Turning the Chronicle into the Bay Guardian Won't Save It

Posted By on Thu, Apr 16, 2009 at 11:59 AM

click to enlarge san_francisco_chronicle_august_7_1945.jpg

In the months since Hearst announced it might sell or close the Chronicle, I've read one hundred different reasons explaining why the paper is on the brink of collapse. The dumbest "analysis," though, has to be that the Chron is suffering because it's not "progressive" enough.

That line has been peddled by Randy Shaw on BeyondChron ("The Chronicle's top management has ignored their progressive customer base even at the cost of declining circulation and advertising revenue") and the Bay Guardian, which recently observed in an editorial that the Chronicle has "become so politically conservative that progressives, particularly young progressives who make up the future of its demographic base, see little reason to subscribe."

The Chronicle isn't failing because its news and editorial pages aren't lefty enough. It's on the verge of collapse because of economic factors hurting the entire newspaper industry: Declining ad revenues, the inability to monetize online content, and the migration of readers -- especially young ones -- from print to the Internet. If being overtly progressive is the tonic that would cure what ails the Chronicle, then the Guardian -- the city's leftiest rag -- should, by implication, be thriving. Of course, it's not because the Guardian isn't immune to the problems afflicting newspapers (more so dailies than weeklies, but we're hurting, too) in urban centers across America.

The Guardian is a shadow of its former self. An easy way to illustrate this is to look at its page count (fewer pages mean fewer ads and thus less revenue). Ten years ago, it wasn't unusual for an issue of the Guardian to be 150 pages; over the last few months, it has averaged about 60 pages. (SF Weekly has suffered a similar decline in size during the same period.) The Guardian's circulation has notably dropped over the past decade and its readership has continued to get older -- just like the Chronicle. And while online readership for the Guardian, and the Weekly for that matter, continues to rise, the Web is still not a major source of revenue for it -- just like the Chronicle.

The Guardian would no doubt blame SF Weekly for its current financial woes rather than the economy or an industry-wide downturn in the newspaper business. They got a San Francisco jury to buy into that shaky premise, but the Guardian can't honestly blame us for single-handedly driving down its revenues.

Consider this: Romance or personal ads were once a significant source of money for Bay Area alt-weeklies. Not anymore. With the rise of Craigslist and dating Web sites like Match.com, printed personal ads have all but disappeared. In the '90s, SF Weekly used to employ a "romance director" and a "romance coordinator"; those jobs are but a romantic memory. The Guardian, meanwhile, has seen the demise of its 900-number, which was once a real cash cow. Back in the day, readers would pay about $2 a minute to respond to personal ads in the paper. According to financial statements disclosed during its lawsuit against the Weekly, the Guardian averaged about $1 million a year in revenue from its 900 number in the mid-'90s; in 2007, the 900 number accounted for less than $3,000 in total revenue.

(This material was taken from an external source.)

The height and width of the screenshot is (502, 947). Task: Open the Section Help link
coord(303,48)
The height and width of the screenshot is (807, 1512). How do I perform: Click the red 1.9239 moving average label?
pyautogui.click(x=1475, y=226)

Finally, the Guardian's contention that the Chronicle has become "so politically conservative" is bogus. Under Hearst, the Chron's editorial page and endorsements have become considerably more liberal than under the de Young family -- when the paper skewed laughably Republican. As Cynthia Gorney put it in a 1999 American Journalism Review article, "every November you'd look for the CHRONICLE ENDORSES column and see this top-to-bottom lineup of right-wing Republicans."

Funny thing, though, is that even though the paper's politics were out of step with its more liberal readership back then, the Chronicle was highly profitable. See, it's not the politics. It's the economics, stupid.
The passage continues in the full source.